季轩坐在画舫中,周遭点着昏黄明亮的油蜡,我看着季轩,他见我来了,冲我一笑。

文质彬彬,然后君子。

我突然想起了《论语》里的一句话,却觉得季轩算是先君子,后彬彬。

「孟小姐先坐,画舫简陋,孟小姐见笑了。

季轩说着,替我斟茶,是雨前龙井,我爱喝的,一准儿是母亲告诉了季轩。

「孟小姐能赴季某的邀,在下心中欢愉。

季轩的话像是暖春的涓流,直直流到了我心里,我有些没法应他,我觉得我该是脸红才对。

我只是冲季轩微微颔首,算是回礼。

我实在是没法子与季轩这类翩翩公子相处,我从前交往的都是些浑人,哪里懂什么诗书气质,我脸红,也该是心里羞的。

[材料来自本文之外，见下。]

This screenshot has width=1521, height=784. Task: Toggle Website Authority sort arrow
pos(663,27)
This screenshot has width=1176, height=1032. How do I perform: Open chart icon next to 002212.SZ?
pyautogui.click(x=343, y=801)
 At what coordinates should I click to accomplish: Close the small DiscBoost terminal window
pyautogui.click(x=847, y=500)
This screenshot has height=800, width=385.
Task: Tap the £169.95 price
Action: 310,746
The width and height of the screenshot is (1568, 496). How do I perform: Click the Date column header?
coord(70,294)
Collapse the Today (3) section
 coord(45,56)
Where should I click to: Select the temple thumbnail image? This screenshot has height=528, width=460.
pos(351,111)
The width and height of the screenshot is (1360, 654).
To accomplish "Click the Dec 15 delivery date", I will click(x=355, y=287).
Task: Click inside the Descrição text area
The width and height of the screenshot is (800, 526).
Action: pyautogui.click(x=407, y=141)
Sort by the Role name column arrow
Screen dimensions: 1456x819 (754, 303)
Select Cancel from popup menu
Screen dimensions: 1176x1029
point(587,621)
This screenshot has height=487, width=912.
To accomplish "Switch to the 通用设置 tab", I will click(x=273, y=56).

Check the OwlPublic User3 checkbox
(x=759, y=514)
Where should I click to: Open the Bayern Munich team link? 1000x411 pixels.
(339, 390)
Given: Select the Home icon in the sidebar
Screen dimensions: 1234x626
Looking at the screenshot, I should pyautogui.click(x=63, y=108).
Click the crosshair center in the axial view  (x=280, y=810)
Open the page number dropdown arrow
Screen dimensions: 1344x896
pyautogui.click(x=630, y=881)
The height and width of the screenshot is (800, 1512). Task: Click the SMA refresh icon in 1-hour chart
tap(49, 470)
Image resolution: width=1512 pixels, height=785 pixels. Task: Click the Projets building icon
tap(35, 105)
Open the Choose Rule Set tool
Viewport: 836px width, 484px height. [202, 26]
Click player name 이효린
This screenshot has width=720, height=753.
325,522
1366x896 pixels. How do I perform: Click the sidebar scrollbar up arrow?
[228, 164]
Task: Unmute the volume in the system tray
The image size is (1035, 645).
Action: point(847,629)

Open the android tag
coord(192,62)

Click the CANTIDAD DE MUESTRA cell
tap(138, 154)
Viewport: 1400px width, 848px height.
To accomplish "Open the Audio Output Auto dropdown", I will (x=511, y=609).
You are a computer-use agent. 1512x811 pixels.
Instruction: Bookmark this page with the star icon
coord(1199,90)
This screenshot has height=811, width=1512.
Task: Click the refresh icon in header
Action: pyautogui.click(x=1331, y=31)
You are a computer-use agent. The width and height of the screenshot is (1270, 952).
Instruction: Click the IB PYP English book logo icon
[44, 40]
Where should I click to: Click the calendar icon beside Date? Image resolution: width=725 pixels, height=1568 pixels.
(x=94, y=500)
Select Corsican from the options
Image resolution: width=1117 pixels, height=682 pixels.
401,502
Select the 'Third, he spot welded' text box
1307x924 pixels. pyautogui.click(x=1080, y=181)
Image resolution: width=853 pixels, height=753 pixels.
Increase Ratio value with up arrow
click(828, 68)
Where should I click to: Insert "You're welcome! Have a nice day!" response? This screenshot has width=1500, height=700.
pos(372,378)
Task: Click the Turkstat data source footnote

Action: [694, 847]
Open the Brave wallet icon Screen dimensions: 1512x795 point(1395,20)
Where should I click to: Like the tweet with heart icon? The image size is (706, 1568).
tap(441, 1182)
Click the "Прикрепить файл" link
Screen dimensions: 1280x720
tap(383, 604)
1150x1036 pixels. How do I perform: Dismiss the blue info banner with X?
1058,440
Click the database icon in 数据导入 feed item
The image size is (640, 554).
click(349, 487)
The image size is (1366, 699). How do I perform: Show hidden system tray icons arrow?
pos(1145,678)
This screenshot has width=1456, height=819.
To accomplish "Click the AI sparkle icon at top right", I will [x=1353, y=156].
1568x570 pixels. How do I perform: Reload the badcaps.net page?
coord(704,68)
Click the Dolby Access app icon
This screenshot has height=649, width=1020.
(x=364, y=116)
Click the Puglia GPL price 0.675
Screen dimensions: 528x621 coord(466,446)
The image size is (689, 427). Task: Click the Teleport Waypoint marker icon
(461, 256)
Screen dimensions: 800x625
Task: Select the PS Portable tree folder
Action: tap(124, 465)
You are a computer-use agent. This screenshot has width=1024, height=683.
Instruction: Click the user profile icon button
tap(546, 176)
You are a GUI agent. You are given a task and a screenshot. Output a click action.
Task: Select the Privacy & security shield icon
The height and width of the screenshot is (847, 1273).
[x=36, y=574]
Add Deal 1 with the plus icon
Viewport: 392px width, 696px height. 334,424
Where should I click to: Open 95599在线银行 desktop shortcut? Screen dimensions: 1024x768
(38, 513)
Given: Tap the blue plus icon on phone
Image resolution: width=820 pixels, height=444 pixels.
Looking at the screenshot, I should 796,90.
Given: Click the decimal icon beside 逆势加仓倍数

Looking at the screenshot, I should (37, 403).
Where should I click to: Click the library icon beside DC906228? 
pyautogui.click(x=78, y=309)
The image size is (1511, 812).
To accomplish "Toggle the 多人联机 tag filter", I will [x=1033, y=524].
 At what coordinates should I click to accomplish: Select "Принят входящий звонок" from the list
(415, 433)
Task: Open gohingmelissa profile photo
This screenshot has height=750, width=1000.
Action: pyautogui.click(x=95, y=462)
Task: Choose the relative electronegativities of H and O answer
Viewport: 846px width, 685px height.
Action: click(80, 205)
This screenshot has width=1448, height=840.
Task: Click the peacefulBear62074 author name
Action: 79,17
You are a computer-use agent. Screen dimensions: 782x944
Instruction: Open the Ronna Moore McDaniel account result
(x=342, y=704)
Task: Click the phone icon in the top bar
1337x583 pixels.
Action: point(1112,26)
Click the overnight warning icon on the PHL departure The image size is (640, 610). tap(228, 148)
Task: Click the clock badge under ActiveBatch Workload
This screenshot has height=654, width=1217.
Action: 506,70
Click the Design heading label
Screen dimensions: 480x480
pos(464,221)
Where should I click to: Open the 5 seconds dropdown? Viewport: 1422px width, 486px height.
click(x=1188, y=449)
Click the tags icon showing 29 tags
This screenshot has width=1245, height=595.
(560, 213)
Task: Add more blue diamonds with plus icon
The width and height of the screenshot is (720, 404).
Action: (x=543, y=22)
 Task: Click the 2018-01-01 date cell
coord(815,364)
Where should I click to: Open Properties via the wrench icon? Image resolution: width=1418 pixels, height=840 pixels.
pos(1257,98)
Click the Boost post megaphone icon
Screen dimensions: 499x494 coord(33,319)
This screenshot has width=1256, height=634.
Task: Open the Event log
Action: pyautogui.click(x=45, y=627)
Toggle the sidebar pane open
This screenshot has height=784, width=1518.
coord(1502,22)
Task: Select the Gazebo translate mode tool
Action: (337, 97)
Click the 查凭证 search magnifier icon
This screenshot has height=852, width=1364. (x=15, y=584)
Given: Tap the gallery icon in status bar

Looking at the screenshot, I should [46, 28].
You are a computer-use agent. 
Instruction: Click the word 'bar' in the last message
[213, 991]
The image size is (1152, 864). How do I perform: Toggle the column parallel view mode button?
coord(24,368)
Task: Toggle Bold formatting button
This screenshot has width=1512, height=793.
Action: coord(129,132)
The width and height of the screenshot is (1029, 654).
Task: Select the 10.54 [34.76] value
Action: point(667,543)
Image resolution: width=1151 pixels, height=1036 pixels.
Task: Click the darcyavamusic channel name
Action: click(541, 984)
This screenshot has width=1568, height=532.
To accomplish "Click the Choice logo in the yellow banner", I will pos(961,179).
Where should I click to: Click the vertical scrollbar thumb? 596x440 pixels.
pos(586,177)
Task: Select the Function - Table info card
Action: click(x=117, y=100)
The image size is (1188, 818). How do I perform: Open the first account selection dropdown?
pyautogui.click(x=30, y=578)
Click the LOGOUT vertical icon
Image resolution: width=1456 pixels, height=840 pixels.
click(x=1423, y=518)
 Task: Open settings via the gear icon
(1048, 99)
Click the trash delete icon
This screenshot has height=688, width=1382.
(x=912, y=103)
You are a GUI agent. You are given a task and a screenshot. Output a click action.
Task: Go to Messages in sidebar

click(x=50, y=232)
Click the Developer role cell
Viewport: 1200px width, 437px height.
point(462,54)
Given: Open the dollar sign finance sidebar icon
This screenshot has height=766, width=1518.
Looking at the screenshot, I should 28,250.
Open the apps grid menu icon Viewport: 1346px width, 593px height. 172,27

我与季轩在画舫里坐着谈话,季轩与我谈了许多,知道我不通诗书,便给我讲民间的传奇。

我听着季轩说的话,看着季轩这个人,想着我的如意郎君。

「孟小姐,在下唐突,敢问孟小姐觉得今夜的风如何?」

「甚好。

我憋不出什么诗句来应景,只是干瘪瘪的一句「甚好」,季轩莫要嫌弃我才好。

「今夜的星呢?」

「甚好。

「那人又如何?」

「自然,也是好的。

我说完,听到季轩轻笑一声,羞红了脸。

一连三句「好」,季轩定是要笑话我不读书。

「孟小姐,季某此生欢愉,便都在今夜了。

季轩看着我的眼,我看着季轩的眼,他眼中有我。

我微微一怔,看着季轩,才知道,他也是属意我的。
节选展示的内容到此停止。